Question 1

Consider the following data with x as the predictor and y as as the outcome. x <- c(0.61, 0.93, 0.83, 0.35, 0.54, 0.16, 0.91, 0.62, 0.62) y <- c(0.67, 0.84, 0.6, 0.18, 0.85, 0.47, 1.1, 0.65, 0.36)

Give a P-value for the two sided hypothesis test of whether \(\beta_1\) from a linear regression model is 0 or not.

Solution:

The easier way is using the the coefficient table from the summary of lm model.

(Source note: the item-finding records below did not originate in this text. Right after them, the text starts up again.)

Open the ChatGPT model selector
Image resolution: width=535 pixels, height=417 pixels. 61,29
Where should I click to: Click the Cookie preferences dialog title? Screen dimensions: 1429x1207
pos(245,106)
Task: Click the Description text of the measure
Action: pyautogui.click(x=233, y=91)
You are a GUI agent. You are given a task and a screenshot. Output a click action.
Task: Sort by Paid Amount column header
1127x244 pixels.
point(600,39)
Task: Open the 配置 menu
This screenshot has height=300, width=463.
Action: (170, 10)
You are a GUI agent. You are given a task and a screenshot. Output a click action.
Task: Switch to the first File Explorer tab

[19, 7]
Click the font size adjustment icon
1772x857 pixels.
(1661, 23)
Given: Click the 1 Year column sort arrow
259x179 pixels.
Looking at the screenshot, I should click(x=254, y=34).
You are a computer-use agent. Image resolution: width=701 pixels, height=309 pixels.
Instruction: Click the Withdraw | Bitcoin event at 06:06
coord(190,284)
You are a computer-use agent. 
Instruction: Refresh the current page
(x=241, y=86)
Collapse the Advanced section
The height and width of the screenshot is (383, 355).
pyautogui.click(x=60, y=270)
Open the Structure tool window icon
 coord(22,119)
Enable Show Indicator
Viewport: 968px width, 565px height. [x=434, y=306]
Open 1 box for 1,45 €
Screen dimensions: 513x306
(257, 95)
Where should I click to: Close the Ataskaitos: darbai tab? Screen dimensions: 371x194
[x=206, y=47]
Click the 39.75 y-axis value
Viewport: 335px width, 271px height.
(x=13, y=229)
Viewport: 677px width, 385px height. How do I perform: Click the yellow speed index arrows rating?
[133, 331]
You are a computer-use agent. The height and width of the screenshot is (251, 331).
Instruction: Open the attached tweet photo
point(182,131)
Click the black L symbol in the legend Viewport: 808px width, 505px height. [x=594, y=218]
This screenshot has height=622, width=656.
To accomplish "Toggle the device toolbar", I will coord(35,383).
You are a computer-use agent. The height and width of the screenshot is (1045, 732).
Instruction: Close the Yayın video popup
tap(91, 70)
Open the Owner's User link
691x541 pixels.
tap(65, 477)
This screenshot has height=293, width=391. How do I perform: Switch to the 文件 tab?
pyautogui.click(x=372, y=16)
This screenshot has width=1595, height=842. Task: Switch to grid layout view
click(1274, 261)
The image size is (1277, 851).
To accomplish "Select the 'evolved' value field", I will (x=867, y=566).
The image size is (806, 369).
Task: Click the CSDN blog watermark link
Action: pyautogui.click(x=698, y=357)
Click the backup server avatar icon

x <- c(0.61, 0.93, 0.83, 0.35, 0.54, 0.16, 0.91, 0.62, 0.62)
y <- c(0.67, 0.84, 0.6, 0.18, 0.85, 0.47, 1.1, 0.65, 0.36)
fit <- lm(y ~ x)
coefTable <- coef(summary(fit))
(pval <- coefTable[2, 4])
## [1] 0.05296439

We can also sompute the P-value using the definitions and formulas as follows. The P-value will be the same as above.

n <- length(y)
beta1 <- cor(y, x) * sd(y) / sd(x)
beta0 <- mean(y) - beta1 * mean(x)
e <- y - beta0 - beta1 * x
sigma <- sqrt(sum(e ^ 2) / (n - 2)) 
ssx <- sum((x - mean(x)) ^ 2)
seBeta1 <- sigma / sqrt(ssx)
tBeta1 <- beta1 / seBeta1
(pBeta1 <- 2 * pt(abs(tBeta1), df = n - 2, lower.tail = FALSE))
## [1] 0.05296439

Question 2

Consider the previous problem, give the estimate of the residual standard deviation.

Solution:

Again, we can use the summary of the lm model to extract the the residual standard deviation, or we can compute it using the formula \(\sqrt{\frac{\sum_{i = 1}^n e_i ^ 2}{n-2}}\), which is done in Question 1.

summary(fit)$sigma
## [1] 0.2229981
(sigma <- sqrt(sum(e ^ 2) / (n - 2)))
## [1] 0.2229981

Question 3

In the mtcars data set, fit a linear regression model of weight (predictor) on mpg (outcome). Get a 95% confidence interval for the expected mpg at the average weight. What is the lower endpoint?

Solution:

We can use the predict() function or the formula \(E[\hat{y}] \pm t_{.975, n-2}\hat{\sigma}\sqrt{\frac{1}{n} + \frac{(x_0 - \bar{X})^2}{\sum (X_i - \bar{X})^2}}\) at \(x_0 = \bar{X}\) to get the confidence interval.

data(mtcars)
y <- mtcars$mpg
x <- mtcars$wt
fit_car <- lm(y ~ x)
predict(fit_car, newdata = data.frame(x = mean(x)), interval = ("confidence"))
##        fit      lwr      upr
## 1 20.09062 18.99098 21.19027
yhat <- fit_car$coef[1] + fit_car$coef[2] * mean(x)
yhat + c(-1, 1) * qt(.975, df = fit_car$df) * summary(fit_car)$sigma / sqrt(length(y))
## [1] 18.99098 21.19027

Question 4

Refer to the previous question. Read the help file for mtcars. What is the weight coefficient interpreted as?

Solution:

Since variable wt has unit (lb/1000), the coefficient is interpreted as the estimated expected change in mpg per 1,000 lb increase in weight.

Question 5

Consider again the mtcars data set and a linear regression model with mpg as predicted by weight (1,000 lbs). A new car is coming weighing 3000 pounds. Construct a 95% prediction interval for its mpg. What is the upper endpoint?

Solution:

We can simply use predict() function to get the prediction interval, or use the formula \(\hat{y} \pm t_{.975, n-2}\hat{\sigma}\sqrt{1 + \frac{1}{n} + \frac{(x_0 - \bar{X})^2}{\sum (X_i - \bar{X})^2}}\) at \(x_0 = 3\).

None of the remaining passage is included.